Prioritising local ownership means area-based approaches are more likely to have lasting benefits for their communities, Prof. Sanderson says. “It’s [about developing] strong social ties … it’s about supporting people to engage.”
Localised knowledge can be important in helping identify and assist vulnerable and marginalised groups, for example. In the Solomon Islands, women’s organisations and disability networks are being engaged to identify and include people at risk of economic hardship, personal security threats, or other issues relating to food, health and human security during disasters.
The project also identified the importance of having strong accountability to promote positive long-term outcomes. “The research recognised the need for establishing standards and protocols for community interventions as well as developing resources that promote reflective learning and are locally accessible,” Prof.

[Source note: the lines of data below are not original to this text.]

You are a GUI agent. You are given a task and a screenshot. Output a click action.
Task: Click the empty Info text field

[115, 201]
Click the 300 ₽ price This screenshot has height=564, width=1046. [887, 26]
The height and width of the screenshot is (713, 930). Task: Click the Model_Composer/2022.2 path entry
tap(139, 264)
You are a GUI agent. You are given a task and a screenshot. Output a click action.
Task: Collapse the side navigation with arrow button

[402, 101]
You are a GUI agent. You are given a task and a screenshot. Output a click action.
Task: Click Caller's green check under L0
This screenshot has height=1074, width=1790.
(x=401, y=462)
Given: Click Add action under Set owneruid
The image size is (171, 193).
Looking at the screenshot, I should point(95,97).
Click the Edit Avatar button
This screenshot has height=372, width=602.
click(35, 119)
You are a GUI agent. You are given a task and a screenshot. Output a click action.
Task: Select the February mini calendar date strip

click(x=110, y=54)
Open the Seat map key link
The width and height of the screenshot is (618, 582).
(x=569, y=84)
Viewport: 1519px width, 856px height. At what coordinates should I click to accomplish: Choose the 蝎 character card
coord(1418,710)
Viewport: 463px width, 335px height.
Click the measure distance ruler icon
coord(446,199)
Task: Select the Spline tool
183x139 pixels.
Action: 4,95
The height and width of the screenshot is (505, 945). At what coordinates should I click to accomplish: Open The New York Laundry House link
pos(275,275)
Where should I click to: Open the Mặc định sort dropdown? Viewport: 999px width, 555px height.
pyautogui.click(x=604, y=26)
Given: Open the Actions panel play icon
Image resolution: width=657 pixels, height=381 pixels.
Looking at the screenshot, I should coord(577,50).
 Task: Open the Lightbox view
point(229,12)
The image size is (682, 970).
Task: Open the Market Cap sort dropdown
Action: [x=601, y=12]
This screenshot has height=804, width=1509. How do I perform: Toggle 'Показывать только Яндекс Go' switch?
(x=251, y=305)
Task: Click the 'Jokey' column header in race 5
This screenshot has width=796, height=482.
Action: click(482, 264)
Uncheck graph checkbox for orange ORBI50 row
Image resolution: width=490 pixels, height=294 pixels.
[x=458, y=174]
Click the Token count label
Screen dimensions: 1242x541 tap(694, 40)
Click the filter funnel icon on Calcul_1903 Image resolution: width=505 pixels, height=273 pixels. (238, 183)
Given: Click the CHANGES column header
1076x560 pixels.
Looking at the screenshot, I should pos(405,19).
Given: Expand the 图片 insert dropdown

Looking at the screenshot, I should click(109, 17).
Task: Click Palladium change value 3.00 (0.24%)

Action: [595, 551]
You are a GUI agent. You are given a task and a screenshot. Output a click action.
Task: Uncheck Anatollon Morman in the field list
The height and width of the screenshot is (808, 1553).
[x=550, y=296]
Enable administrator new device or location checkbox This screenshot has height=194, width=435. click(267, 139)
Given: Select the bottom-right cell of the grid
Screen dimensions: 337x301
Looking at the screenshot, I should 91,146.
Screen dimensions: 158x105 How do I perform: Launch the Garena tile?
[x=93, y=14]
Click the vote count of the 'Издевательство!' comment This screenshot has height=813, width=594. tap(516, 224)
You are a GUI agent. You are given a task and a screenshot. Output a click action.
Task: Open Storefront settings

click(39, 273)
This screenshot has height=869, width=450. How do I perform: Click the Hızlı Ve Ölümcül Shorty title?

Sanderson says.
“Ownership is important for long-term recovery … [and] recovery takes time.” Humanitarian agencies can struggle with this, perhaps driven by the belief response needs to be fast, he says. “Aid organisations, donors, and sometimes national governments may also tend to impose tight timeframes.”
While speed is appropriate for immediate relief actions, such as emergency medicine and meeting basic needs of food, water and shelter, it can mask the need for greater consideration and community consultation during post-emergency recovery, he says.
Prof. Sanderson has more than 30 years' experience in development and emergencies in the urban context, working across policy and project management internationally. An expert in urban disaster resilience, he has led post-disaster reviews in Haiti, Pakistan, Bangladesh, India, the Philippines and Nepal.
He has developed global guidelines for humanitarian responses to urban disaster recovery: notably the 2019 Urban Humanitarian Response Good Practice Review for global thinktank the Overseas Development Institute and the 2020 Using the Sphere Standards in Urban Settings guide. These guidelines are recognised by humanitarian aid agencies across the world. Prof. Sanderson was also co-editor of the 2016 Red Cross World Disasters Report, focusing on resilience.
Prof. Sanderson’s findings from the Good Practice Review were distilled into ten takeaways that he communicated in his contribution to the recent UN Global Lecture Series, UN-HABITAT.
With global urban growth at a staggering 1.4 million people per week, almost all crises are on the rise, he says. “This can be attributed in part to large numbers of people living in dangerous places and also to the effects of climate change.
“To keep up [with this changing context], humanitarian aid also needs to urbanise,” he says. This means a move from a paternalistic to a more engaged model of response where development agencies “listen more effectively” to local needs.
“Aid should stop seeing people affected by disaster as helpless victims, but rather as survivors who need help to recover as quickly and effectively as possible,” he says. “This change in mindset means that the role of aid agencies is to support people in their recovery, rather than to provide the answers.
“Simple as this sounds, too often people are not consulted on what they actually want, leading to wasted or inappropriate aid responses.”
Youth help pack relief kits for tsunami-stricken communities in Solomon Islands. Photo: Lou Anderson/AusAID.
Lead image: Humanitarian aid needs to move to a more engaged model of response where development agencies “listen more effectively” to local needs, says UNSW's Professor Sanderson. Image: Reverend Gerald Billings.